Podemos dizer então que a ênfase da aplicação do texto, é nos mostrar que a
mulher não foi chamada à escravidão, mas à medida que a mesma conhece o
evangelho de Cristo, descobrirá que tanto ela como o marido ontologicamente são
iguais perante Deus, e que cada um cumprindo o seu papel e dever, mesmo que
sendo diferentes, trará glória à família, pois viverão dignamente como servos de
Deus. E que ela quando vive essa submissão, recebe tanta glória e autoridade de
Deus que se torna superior aos anjos, por ocupar na história da redenção um lugar
de que eles, os anjos não ocuparam, ser proclamadora do evangelho, ser
edificadora de sua casa, através do exemplo que dá a sua família.
CONCLUSÃO
A Igreja de Jesus Cristo em Coríntios é um reflexo claro da Igreja de Jesus
Cristo em todo o mundo. É impossível lermos a epistola e não percebermos a sua
contemporaneidade e sua relevância para os nossos dias. É impossível não
compararmos os nossos problemas como os problemas que eles enfrentaram. É
impossível não ansiarmos por a solução destes problemas.

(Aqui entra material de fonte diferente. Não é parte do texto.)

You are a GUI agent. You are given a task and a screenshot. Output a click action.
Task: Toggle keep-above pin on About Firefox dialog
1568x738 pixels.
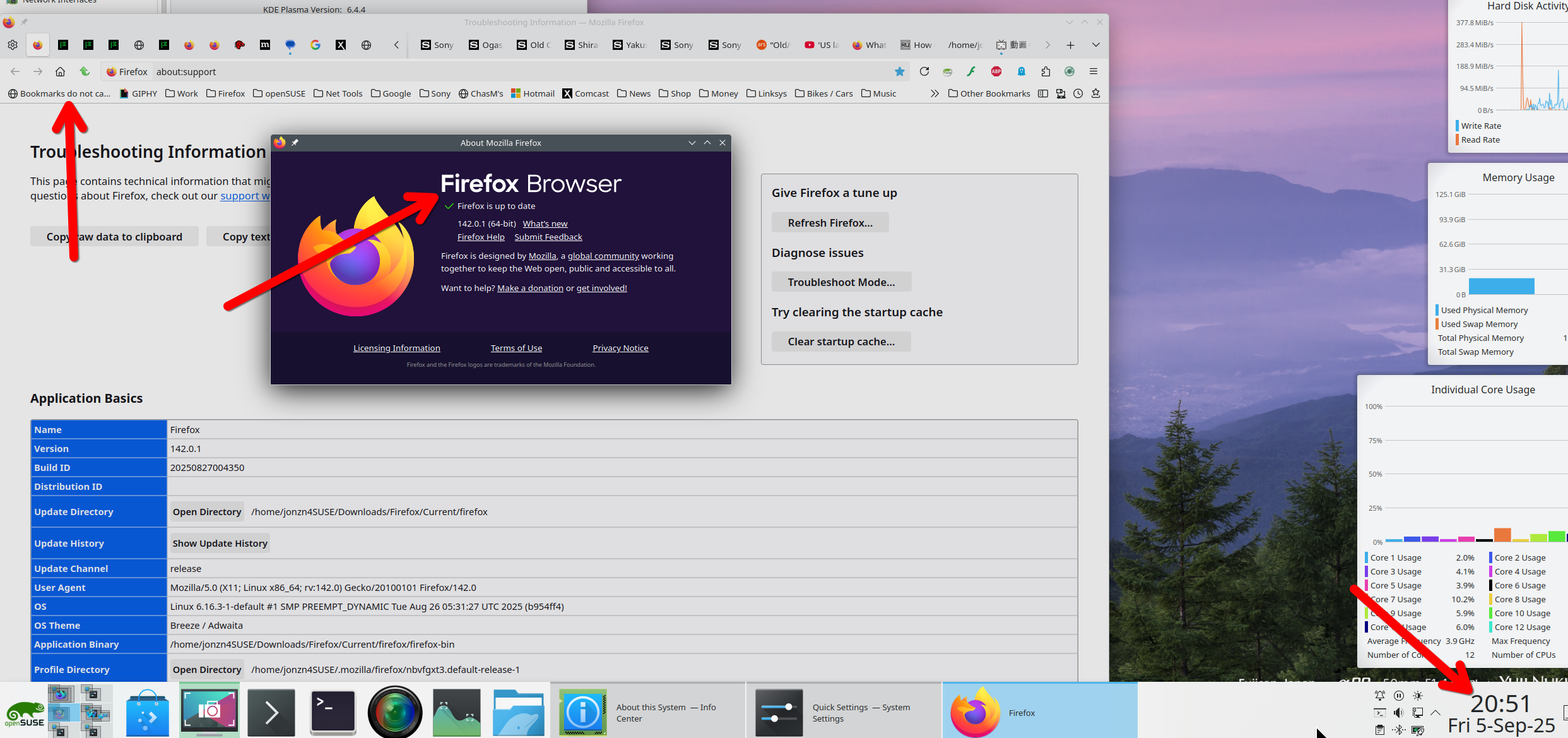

O problema que trabalhamos mais do que uma simples questão doutrinária é
uma questão pastoral, no sentido de que se tratava relacionamentos desvirtuados e
que não refletiam os preceitos cristãos até então estabelecidos, dificuldades estas
que afetavam diretamente as relações familiares, principalmente marido-mulher,
embora a repercussão disso poderia ser sentida em toda a comunidade cristã de
Corinto, como também em toda sociedade coríntia.